Gather every line of the records below that contains the string "entry".

## Target position records

::::::

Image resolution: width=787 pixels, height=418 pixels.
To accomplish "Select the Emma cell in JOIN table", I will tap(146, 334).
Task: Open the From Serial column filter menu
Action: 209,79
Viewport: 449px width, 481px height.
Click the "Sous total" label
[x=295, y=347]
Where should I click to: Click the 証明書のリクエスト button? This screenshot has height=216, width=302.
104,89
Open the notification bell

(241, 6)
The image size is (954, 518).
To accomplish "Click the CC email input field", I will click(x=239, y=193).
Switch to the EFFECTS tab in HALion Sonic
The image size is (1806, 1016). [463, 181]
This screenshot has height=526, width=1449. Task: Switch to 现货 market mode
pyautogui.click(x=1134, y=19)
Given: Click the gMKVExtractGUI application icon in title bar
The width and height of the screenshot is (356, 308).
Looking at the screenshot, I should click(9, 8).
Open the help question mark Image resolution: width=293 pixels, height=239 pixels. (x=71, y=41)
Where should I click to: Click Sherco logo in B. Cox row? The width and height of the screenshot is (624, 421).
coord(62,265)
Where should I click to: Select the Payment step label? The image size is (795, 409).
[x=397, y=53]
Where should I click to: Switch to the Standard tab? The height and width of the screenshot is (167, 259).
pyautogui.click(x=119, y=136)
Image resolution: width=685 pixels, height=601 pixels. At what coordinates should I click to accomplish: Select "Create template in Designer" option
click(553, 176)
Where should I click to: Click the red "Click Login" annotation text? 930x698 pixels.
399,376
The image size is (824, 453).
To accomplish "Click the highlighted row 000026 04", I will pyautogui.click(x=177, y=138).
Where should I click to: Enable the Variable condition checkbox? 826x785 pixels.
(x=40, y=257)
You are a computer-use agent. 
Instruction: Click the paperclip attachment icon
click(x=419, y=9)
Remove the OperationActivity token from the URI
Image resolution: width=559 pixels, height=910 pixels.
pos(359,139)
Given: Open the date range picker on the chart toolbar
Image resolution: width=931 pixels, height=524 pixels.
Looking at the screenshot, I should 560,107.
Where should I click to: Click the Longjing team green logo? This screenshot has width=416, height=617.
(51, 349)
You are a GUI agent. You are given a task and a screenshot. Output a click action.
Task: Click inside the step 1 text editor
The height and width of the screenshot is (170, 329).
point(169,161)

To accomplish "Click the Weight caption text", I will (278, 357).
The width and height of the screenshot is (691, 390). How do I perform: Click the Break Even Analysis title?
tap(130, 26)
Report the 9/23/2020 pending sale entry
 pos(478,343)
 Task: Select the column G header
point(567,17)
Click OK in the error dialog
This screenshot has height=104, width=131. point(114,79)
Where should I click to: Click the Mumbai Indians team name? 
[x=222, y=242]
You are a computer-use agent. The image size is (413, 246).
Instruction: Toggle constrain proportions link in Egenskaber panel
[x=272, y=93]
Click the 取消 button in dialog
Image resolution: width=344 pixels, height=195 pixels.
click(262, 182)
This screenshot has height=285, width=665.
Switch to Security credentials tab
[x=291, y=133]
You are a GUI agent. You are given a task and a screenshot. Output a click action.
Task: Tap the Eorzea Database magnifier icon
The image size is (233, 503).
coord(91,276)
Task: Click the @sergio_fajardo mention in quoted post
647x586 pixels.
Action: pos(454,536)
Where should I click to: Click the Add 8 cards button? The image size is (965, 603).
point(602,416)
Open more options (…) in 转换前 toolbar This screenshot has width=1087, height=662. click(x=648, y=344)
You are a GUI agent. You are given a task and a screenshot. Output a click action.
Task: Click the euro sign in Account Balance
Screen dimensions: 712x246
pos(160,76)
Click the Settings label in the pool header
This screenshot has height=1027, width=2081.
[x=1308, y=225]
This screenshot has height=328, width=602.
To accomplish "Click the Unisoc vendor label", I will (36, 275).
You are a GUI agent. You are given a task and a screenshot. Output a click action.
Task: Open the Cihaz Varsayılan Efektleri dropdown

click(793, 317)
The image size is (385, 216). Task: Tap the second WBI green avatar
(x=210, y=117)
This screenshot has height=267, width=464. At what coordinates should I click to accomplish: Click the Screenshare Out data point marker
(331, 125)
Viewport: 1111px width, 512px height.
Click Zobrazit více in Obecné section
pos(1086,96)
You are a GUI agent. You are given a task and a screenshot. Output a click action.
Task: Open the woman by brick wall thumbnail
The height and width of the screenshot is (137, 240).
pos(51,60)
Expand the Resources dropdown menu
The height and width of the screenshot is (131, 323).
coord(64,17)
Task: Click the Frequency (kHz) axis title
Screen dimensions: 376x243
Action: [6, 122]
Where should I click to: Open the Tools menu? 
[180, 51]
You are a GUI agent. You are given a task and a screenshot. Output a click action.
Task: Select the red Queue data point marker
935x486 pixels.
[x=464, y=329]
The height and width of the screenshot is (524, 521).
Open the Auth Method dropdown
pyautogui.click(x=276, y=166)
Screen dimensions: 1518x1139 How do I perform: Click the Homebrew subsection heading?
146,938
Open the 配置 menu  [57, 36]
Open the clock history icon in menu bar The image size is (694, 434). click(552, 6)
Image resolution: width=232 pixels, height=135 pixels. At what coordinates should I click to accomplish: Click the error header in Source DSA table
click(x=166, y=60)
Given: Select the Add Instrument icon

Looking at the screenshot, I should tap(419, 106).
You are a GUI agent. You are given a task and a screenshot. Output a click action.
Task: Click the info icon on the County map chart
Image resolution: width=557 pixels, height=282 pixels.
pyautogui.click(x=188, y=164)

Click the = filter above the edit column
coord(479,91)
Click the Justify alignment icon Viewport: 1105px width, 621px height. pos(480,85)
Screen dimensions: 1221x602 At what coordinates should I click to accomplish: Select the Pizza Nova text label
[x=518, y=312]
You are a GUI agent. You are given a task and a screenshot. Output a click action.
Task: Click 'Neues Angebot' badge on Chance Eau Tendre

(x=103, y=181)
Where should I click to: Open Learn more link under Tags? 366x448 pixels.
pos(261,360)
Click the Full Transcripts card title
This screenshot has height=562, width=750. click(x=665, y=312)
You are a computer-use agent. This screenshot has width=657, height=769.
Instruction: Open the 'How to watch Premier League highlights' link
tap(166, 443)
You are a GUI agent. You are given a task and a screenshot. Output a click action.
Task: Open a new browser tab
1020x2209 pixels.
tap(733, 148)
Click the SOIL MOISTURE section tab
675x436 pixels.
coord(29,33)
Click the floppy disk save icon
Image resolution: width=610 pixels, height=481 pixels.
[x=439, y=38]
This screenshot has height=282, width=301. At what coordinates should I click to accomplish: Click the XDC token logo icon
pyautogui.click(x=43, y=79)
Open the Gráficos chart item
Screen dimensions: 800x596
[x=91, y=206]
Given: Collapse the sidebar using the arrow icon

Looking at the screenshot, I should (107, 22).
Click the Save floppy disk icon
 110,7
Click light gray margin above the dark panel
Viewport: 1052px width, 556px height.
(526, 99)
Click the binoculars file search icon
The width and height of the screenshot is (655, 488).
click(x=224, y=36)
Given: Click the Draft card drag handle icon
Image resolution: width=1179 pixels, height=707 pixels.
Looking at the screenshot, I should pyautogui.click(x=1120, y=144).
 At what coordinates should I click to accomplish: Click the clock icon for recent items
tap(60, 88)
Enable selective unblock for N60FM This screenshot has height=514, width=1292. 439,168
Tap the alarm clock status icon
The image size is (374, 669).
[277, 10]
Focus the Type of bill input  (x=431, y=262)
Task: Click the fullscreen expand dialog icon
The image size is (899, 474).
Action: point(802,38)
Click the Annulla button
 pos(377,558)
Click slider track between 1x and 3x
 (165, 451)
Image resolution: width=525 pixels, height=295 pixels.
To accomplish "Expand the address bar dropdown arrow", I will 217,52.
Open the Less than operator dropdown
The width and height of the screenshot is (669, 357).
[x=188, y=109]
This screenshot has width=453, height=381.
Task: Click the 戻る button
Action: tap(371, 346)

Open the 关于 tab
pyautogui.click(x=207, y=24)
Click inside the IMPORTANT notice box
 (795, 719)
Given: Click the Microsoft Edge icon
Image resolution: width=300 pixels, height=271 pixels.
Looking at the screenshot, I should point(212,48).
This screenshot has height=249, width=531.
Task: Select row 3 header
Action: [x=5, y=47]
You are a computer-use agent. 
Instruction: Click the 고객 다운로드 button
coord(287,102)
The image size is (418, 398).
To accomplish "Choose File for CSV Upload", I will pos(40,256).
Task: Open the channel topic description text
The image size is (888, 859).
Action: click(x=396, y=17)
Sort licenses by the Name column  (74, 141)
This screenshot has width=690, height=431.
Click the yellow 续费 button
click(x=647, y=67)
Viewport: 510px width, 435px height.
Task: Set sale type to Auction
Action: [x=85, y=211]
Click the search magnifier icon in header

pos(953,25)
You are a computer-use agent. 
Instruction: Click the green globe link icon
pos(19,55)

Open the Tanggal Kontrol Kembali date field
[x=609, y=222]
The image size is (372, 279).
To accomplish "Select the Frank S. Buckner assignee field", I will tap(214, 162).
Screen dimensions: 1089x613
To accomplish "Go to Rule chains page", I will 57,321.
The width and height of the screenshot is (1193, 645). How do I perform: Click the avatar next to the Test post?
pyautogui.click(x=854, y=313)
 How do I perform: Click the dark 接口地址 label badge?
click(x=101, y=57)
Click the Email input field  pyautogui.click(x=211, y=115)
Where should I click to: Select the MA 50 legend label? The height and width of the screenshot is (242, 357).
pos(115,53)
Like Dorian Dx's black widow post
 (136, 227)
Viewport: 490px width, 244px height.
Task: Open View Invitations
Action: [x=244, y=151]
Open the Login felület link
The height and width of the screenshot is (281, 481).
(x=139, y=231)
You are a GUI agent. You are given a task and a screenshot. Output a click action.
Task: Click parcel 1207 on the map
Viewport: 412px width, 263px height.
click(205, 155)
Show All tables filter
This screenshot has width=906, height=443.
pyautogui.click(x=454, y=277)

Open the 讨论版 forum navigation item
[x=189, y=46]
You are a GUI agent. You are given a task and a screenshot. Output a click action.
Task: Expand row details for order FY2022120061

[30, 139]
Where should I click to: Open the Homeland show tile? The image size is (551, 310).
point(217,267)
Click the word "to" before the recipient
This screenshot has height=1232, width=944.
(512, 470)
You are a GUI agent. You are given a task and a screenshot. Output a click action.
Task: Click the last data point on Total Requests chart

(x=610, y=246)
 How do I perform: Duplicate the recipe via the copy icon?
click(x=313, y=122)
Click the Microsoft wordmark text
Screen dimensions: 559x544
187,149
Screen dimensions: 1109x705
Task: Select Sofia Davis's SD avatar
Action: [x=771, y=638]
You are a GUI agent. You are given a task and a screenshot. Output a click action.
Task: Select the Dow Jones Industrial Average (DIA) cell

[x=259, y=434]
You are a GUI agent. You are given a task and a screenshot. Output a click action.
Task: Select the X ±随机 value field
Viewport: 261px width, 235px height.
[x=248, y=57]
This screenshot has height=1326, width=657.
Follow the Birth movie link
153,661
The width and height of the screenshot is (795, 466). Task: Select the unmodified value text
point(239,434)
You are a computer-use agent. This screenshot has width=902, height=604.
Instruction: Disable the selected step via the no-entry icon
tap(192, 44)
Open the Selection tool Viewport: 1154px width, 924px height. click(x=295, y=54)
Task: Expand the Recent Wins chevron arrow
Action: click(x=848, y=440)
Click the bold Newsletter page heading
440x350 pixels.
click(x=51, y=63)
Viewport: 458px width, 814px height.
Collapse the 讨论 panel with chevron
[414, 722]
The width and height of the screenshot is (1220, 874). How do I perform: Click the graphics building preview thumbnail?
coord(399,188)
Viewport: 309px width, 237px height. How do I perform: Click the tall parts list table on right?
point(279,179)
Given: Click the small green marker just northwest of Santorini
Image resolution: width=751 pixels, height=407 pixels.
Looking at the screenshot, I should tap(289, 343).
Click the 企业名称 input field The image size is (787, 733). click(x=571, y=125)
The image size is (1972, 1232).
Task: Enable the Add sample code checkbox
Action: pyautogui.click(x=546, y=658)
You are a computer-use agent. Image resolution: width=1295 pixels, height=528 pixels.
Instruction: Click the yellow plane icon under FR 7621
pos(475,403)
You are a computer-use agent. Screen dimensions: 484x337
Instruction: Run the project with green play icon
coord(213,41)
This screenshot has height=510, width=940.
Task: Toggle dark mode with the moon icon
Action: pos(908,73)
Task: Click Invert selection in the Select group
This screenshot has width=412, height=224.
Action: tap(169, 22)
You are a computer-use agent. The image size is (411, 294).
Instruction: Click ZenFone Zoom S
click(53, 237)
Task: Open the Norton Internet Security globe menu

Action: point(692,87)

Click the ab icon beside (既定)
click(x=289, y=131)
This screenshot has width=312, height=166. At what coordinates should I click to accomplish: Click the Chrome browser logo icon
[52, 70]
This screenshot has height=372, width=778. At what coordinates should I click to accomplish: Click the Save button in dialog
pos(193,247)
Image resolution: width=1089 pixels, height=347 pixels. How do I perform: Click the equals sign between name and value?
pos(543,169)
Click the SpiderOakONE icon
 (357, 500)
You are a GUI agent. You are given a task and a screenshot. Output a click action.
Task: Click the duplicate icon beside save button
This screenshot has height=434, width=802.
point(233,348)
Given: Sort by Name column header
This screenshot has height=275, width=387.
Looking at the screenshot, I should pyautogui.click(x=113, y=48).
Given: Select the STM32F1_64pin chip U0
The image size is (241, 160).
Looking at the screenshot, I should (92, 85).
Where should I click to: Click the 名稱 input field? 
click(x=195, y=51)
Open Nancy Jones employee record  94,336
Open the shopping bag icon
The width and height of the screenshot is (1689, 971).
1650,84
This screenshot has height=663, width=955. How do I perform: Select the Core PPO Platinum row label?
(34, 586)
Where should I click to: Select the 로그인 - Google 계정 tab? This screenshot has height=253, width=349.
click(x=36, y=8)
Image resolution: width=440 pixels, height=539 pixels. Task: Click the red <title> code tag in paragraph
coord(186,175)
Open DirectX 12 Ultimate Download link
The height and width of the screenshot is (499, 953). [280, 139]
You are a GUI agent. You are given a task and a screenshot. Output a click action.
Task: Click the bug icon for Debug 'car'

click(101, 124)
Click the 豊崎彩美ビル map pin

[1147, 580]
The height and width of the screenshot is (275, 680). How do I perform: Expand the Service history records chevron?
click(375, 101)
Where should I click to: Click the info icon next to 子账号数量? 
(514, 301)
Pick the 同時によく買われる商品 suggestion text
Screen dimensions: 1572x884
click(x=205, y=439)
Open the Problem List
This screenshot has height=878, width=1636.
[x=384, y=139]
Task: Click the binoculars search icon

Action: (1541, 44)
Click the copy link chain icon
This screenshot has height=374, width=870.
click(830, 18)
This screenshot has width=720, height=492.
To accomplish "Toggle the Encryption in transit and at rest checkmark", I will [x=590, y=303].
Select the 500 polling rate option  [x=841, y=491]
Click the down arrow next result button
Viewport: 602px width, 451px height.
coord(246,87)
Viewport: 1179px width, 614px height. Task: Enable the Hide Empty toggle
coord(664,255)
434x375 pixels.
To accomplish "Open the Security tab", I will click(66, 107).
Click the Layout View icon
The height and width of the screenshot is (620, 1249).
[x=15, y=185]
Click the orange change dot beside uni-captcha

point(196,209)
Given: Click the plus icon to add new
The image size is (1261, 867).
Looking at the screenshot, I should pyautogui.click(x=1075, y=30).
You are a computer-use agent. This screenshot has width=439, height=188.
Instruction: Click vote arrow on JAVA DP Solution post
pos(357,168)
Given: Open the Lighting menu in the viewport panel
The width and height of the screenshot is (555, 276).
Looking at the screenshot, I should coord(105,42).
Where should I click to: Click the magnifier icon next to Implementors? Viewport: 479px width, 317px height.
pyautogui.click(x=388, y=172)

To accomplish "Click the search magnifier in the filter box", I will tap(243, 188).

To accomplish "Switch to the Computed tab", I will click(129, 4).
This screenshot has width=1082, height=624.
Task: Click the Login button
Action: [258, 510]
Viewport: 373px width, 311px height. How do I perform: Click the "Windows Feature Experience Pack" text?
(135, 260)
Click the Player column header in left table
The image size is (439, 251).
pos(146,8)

::::::

## Completed task
Report the 9/23/2020 pending sale entry
Instruction: Disable the selected step via the no-entry icon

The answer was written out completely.